Zur rechten Zeit wird die Welle geöffnet und das zu entnehmende Gut erreicht über einen Auswurf den Container. Picking-Roboter empfangen vom Lagercomputer vollautomatisch die Bestelldaten wie Bestellnummer, Lagerortkoordinaten, Menge von Waren und deren Gewichte. Auf der Grundlage des Kommissionieravis (auch Pick-Liste oder Kommissionierliste), der Lagerort, Artikelnummern und Mengen beinhaltet, nimmt der Kommissare die vorgegebene Anzahl und prüft sie dann ab.

In der Lagerverwaltung findet die Bestätigung nach der Bearbeitung der Pickliste statt. Fehlerhafte Standorte, Inventurfehler, Kommissionierfehler usw. verursachen Kommissionierfehler, die zum einen die nachfolgenden Abläufe (z.B. Produktion) beeinträchtigen und zu Bestandsdifferenzen auslösen. Deshalb werden unterschiedliche Methoden der automatisierten Identifizierung und Datenerhebung eingesetzt, um den Lagerarbeiter an den Ort zu bringen und den Abtransport des entsprechenden Gutes zu sichern.

Hier wird die Auswahlliste auf einem MDaemon dargestellt. Entfernte Ware wird auf dem MDG quittiert; fehlende Mengen können erfasst werden. Aufgrund der meist direkten Anbindung des MDEs an das Lagermanagementsystem kann der Ist-Zustand der Entnahme kontinuierlich nachvollzogen werden. Bei der Methode Pick-by-Scan wird die Auswahlliste auf einem PDA wiedergegeben. Darauf aufbauend findet eine fehlerfreie Zuweisung von Lagerort und Ware statt.

Es gibt auch Mischformulare für die Auslagerung. Beispielsweise verbinden einige Konstrukteure die Pick-by-Scan-Methode mit der Kommissionierungsmethode über eine Kommissionierliste. Die Abtastung ist in diesem Falle eine Kontrollfunktion und soll den Picker bei der Entnahme des korrekten Artikels aus dem Lagerort auffangen. Die modernen Komissionierstapler wissen um den aktuellen Regalgang und seine entsprechende waagerechte Lage innerhalb des Regalganges.

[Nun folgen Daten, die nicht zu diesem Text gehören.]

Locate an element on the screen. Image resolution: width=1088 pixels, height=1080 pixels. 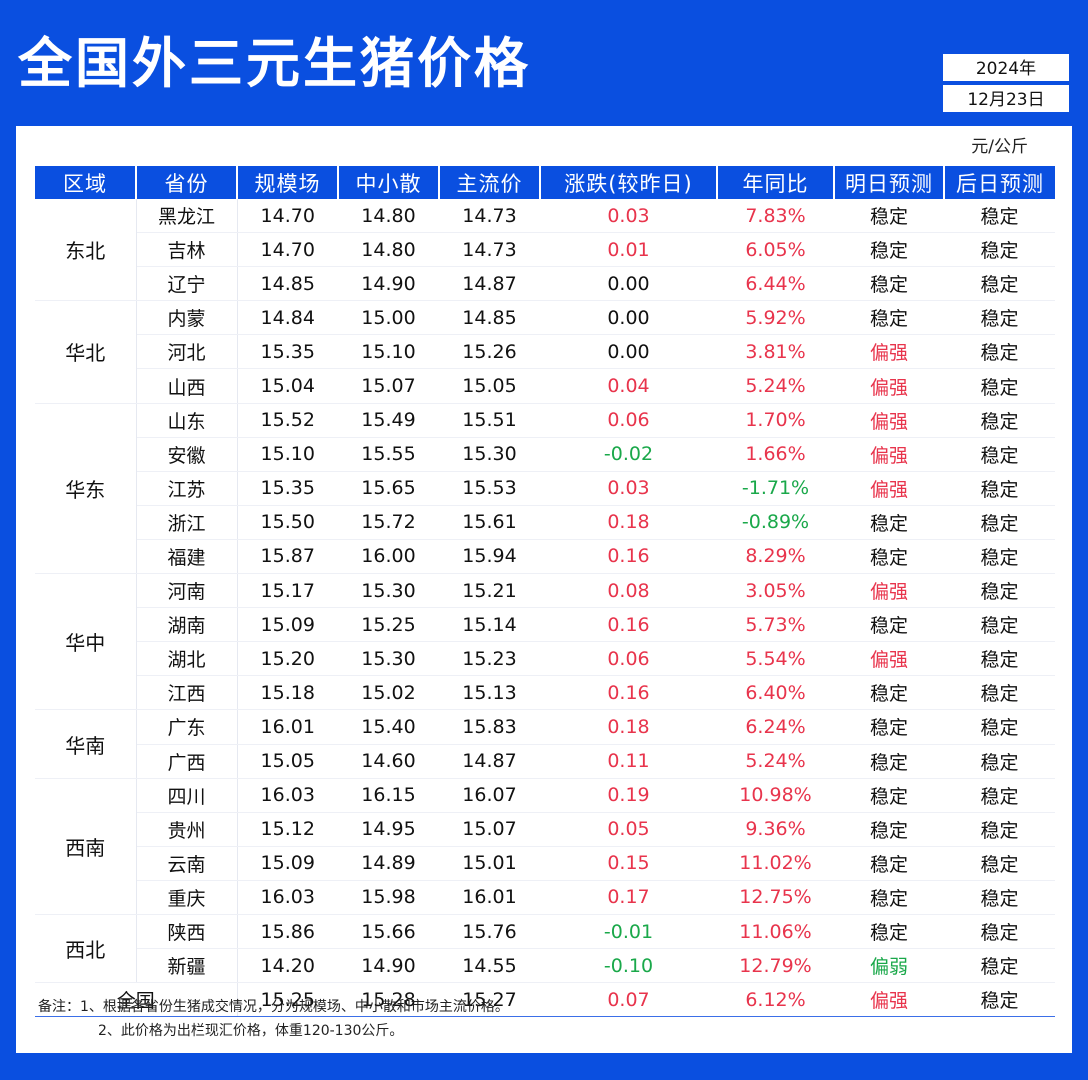
small-farm-cell: 14.89 is located at coordinates (388, 864).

Zusätzlich wird die momentane Bauhöhe der auf diesen Transportmitteln hebbaren Pick-Kabine dauerhaft bestimmt. Der Kommissionierauftrag aus dem Lagermanagementsystem wird nun nicht nur auf einem Endgerät (MDE) am Auto dargestellt, sondern auch unmittelbar an die Fahrzeugleittechnik übertragen. Die Bedienperson des Kommissionierfahrzeugs initiiert nun den Zielanflug und wird nun selbstständig auf den jeweiligen Lagerort geleitet.

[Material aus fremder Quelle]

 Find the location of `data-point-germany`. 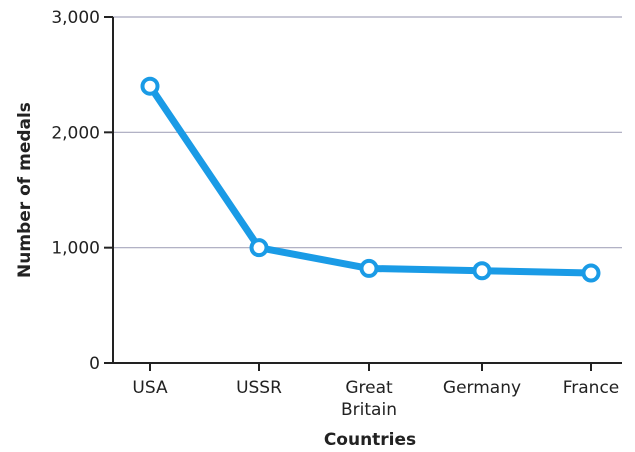

data-point-germany is located at coordinates (482, 271).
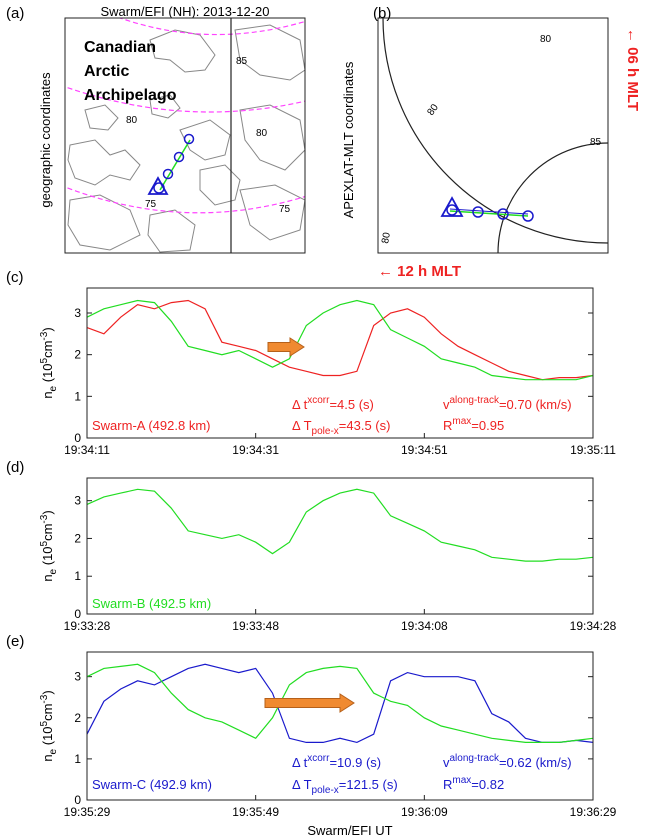 The height and width of the screenshot is (839, 650). Describe the element at coordinates (420, 272) in the screenshot. I see `mlt-12-label: ← 12 h MLT` at that location.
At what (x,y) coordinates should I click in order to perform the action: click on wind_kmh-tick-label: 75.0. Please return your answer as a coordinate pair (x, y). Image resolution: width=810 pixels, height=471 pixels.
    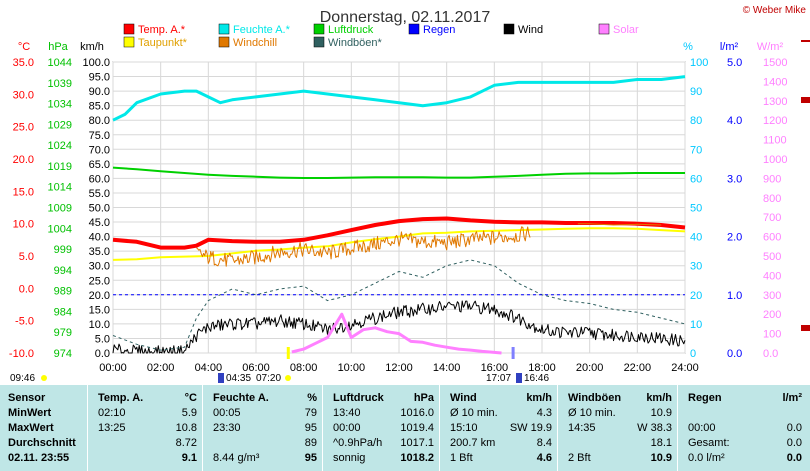
    Looking at the image, I should click on (100, 136).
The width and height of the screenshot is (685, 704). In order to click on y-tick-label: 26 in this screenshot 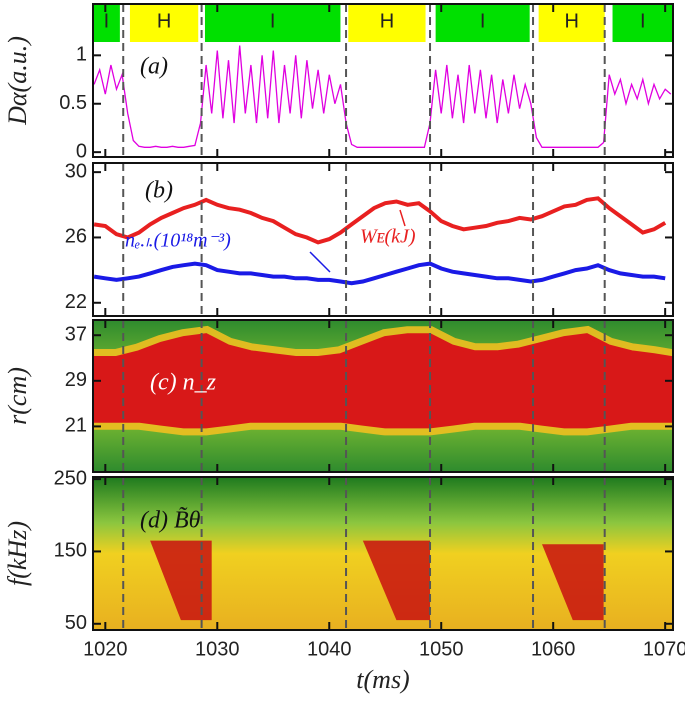, I will do `click(76, 237)`.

Ist die Sollposition erreicht, wird der Picker über das jeweilige Staufach informiert, z.B. durch einen Strahler an der Seite der Kommisionierkabine. Das Feedback an das Lagermanagementsystem geschieht in manueller Form, mit Barcode-Scannern oder RFID-Lesern. In der Lagerverwaltung wird die jeweils beste Kommissionierreihenfolge festgelegt.